Cybercriminals are using a fake Android messaging app called ‘SafeChat’ to infect devices and install malware to steal call logs, texts, and GPS locations. This malware steals data from other messaging apps such as Telegram, Signal, WhatsApp, Viber, and Messenger.
Researchers at CYFIRMA discovered this Android malware targeting people in the South Asia region. As per their analysis, the Indian APT hacking group ‘Bahamut’ is behind this malware campaign. This fake app is suspected to use Coverlm malware.
The app has a nice user interface that makes people believe that it is a legit messaging app. Once the app is opened, it Shows a landing page where it notifies users that they are using a secure chatting app. Then it asks users to provide the necessary permissions. Once the user allows all the permission the app asks for, the app starts working even when the app is minimized or closed.

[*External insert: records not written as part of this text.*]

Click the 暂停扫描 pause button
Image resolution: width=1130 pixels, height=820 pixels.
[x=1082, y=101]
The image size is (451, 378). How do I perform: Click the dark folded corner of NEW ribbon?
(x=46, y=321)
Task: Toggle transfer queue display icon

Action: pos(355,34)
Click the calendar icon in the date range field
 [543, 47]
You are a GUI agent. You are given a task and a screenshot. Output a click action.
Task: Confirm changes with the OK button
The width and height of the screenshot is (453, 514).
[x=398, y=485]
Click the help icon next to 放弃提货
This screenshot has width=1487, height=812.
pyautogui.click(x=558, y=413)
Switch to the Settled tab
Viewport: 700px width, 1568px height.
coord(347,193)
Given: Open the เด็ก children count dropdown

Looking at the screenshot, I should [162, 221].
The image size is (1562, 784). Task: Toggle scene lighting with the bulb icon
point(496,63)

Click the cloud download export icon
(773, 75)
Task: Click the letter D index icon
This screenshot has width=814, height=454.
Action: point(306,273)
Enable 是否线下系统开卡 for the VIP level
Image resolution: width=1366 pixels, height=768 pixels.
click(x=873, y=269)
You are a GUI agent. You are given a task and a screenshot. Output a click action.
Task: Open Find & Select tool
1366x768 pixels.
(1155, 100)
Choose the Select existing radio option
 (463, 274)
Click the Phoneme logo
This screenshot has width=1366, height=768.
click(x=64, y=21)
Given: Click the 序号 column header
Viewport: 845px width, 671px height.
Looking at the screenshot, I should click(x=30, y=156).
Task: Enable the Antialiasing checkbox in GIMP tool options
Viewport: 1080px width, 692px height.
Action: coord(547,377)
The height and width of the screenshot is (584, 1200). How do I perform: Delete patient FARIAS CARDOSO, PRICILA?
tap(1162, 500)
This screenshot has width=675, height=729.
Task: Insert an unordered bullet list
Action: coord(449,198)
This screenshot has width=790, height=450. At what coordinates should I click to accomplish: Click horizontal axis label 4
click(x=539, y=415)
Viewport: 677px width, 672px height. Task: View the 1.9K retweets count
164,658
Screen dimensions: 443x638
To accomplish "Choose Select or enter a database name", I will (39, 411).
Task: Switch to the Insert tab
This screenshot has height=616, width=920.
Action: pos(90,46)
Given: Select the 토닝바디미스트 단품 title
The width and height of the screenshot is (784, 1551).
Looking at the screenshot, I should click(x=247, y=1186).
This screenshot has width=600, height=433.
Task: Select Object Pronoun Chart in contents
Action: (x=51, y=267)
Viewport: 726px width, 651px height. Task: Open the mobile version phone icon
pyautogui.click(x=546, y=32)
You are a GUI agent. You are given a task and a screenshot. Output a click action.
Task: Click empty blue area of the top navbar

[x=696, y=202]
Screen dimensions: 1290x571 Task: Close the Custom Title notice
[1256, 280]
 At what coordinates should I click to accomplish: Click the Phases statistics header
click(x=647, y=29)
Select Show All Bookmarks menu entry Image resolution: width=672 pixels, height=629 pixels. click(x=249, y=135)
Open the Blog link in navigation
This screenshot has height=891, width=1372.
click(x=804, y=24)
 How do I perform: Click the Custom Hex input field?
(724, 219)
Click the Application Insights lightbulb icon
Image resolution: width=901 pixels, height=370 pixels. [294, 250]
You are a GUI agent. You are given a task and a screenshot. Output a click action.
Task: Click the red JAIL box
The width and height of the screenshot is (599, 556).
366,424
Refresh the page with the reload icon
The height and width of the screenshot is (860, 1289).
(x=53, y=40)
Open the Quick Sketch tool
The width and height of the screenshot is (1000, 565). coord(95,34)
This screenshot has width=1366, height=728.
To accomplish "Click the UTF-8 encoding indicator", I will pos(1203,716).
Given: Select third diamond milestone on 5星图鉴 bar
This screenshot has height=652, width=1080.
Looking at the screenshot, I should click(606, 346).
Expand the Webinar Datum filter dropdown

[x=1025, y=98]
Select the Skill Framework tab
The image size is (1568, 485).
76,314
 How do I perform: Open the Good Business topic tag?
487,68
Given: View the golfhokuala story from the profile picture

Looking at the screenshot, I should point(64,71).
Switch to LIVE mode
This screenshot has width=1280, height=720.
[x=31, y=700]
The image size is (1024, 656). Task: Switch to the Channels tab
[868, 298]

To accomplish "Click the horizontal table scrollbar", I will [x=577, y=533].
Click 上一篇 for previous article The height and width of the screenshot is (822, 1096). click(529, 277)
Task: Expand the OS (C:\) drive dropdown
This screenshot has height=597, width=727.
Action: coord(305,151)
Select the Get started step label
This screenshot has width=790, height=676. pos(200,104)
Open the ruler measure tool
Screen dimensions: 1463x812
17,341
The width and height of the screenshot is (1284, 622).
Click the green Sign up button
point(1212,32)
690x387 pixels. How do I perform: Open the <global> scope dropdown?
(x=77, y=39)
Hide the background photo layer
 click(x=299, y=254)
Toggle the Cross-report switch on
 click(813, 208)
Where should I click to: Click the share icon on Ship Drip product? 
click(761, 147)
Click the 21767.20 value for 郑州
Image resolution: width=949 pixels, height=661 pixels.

After allowing permissions, the app lets users sign up or log in. Once the user proceeds with this step, the app again asks for permission. This time, allowing the permission takes the user to the accessibility page and asks to enable accessibility for the Safe Chat app. This option let the SafeChat app capture activity on the screen including keystrokes.
Cyfirma has published a detailed report with code analysis. If you are in understanding how this malware actually works, you can read that report. At the end of the report, CYFIRMA concludes that Bahamut is acting on behalf of one nation state government. We are not sure if this is true and cannot say if CYFIRMA researchers are right or wrong in this case.